Кормить стали лучше и более обильно, а однажды лагерь проснулся без охраны, которая так же испарилась в неизвестном направлении, ну, направление конечно было известно. Остался один Дударев с семьёй, он и предложил нам идти навстречу нашим войскам, разбившись на небольшие группы и не все сразу. Группа, в которой были и мы, во главе с Дударевыми, ушла самой первой.  Со своими крёстными, я так и не успел попрощаться, о чём очень горевал и плакал. И снова в неизвестное.
    Очередная ночь застала нас на одном из хуторов, брошенных хозяевами и ушедших с отступающими немцами. В закрытых хлевах ревела не поенная и не кормленая скотина. Гоготали гуси и утки, кудахтали куры. Хозяева, по всей видимости, столь спешно покидали своё хозяйство, что забыли   выпустить  свою живность на улицу, а может это было сделано специально, что бы уморить её.

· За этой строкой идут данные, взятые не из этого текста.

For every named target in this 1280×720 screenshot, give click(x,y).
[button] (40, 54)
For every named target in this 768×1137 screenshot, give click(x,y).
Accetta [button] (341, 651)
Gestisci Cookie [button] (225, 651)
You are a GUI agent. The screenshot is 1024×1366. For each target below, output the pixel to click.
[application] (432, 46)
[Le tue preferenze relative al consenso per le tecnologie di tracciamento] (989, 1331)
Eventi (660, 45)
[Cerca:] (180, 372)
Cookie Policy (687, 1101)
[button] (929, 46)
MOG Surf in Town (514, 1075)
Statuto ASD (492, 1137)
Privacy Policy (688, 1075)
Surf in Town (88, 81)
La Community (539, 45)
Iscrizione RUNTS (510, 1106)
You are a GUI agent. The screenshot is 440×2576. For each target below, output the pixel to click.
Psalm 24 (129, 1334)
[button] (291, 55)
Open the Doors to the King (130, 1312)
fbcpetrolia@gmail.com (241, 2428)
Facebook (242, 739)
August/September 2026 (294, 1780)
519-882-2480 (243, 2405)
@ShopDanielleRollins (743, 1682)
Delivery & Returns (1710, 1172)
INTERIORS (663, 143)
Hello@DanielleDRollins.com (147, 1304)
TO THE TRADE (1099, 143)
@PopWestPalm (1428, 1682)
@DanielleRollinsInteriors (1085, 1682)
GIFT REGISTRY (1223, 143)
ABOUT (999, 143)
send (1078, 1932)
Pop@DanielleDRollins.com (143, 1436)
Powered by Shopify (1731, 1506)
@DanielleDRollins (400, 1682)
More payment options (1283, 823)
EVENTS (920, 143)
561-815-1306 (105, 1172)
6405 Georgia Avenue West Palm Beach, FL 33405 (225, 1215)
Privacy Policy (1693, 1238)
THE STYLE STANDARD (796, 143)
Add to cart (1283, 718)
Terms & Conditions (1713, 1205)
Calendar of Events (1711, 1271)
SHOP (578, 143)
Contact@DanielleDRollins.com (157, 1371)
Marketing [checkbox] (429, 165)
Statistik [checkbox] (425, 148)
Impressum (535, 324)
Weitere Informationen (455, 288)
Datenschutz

    Выпустили всех на улицу, накормили, как смогли и напоили. Паситесь. Переночевали с удобствами. Забрались в погреб, сбив на нём замок, и наелись доотвала всяких заготовленных  хозяевами вкусностей. Дударев предложил погостить на этом хуторе денёк-другой. Спать есть где, молоком залейся, еды навалом. Ешь, пей, не хочу, а фронт и сам к нам подойдёт.  На том и порешили. Отоспаться и отъесться.

       -Эх, свининки хочется свеженькой, жирненькой, - чесал затылок Николай Дударев на третий день нашей жизни на хуторе, – Кура, да кура всё, надоела. Мяса хочу, настоящего.
    -Ну, заелся ты милок, - шумнули бабы, выскребая  ложками  тарелки. –Это ж надо, кура ему уже и не мясо. Глянь-ка, вон уж  пузо из штанов выалилось,   да и щёки, как у хомяка.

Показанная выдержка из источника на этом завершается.